• Work instructions
Down to the final line, print the records below exactly and without pictures.

BEGIN Material for this task

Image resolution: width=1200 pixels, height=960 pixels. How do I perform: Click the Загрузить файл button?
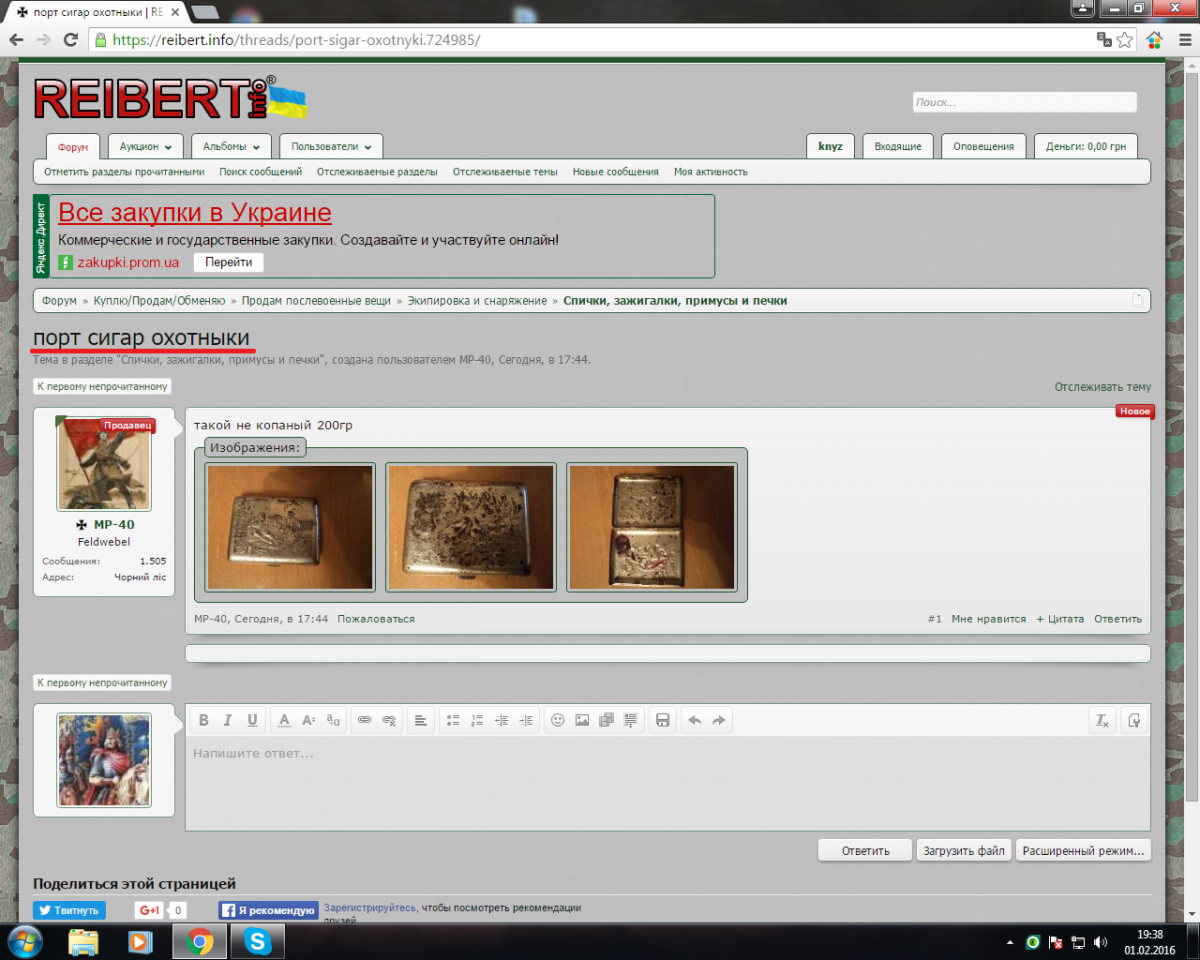tap(963, 851)
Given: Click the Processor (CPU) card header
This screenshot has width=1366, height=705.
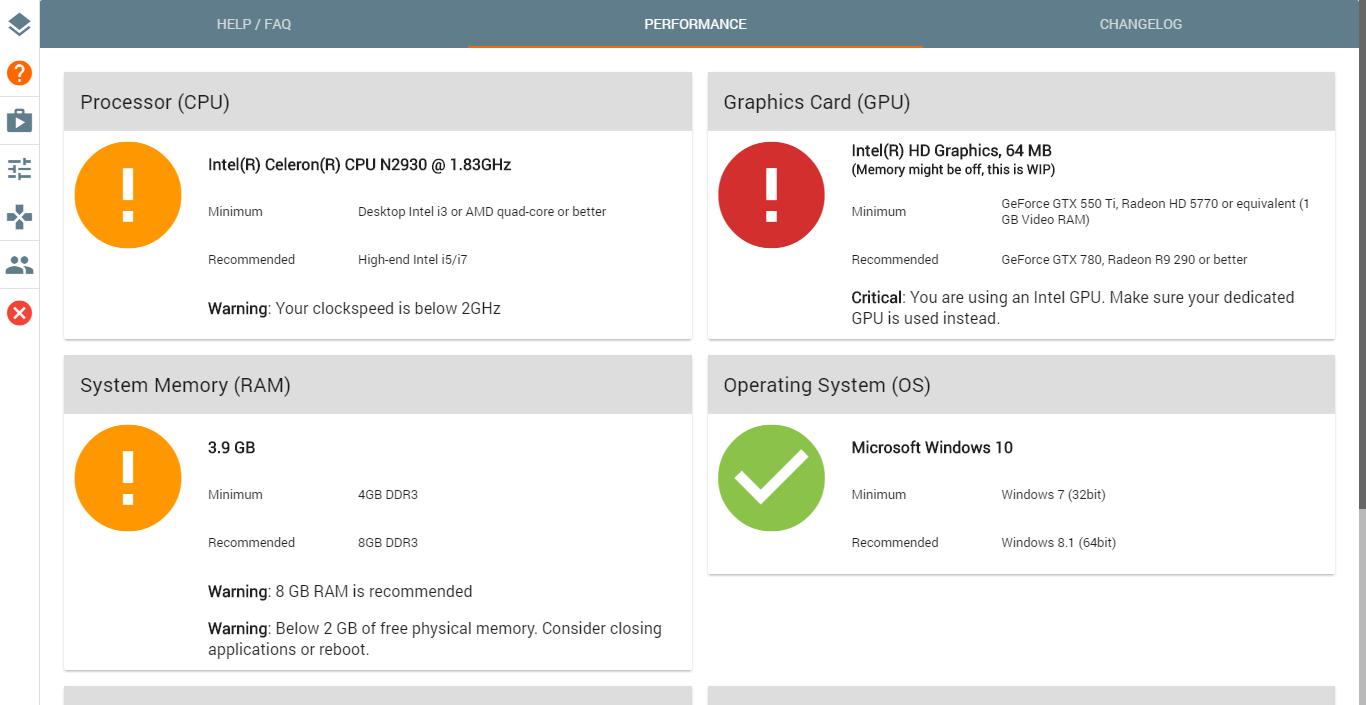Looking at the screenshot, I should (x=155, y=102).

END Material for this task

• Completed exercise
Image resolution: width=1200 pixels, height=960 pixels. How do I perform: Click the Загрузить файл button?
tap(963, 851)
Given: Click the Processor (CPU) card header
This screenshot has width=1366, height=705.
Looking at the screenshot, I should (x=155, y=102).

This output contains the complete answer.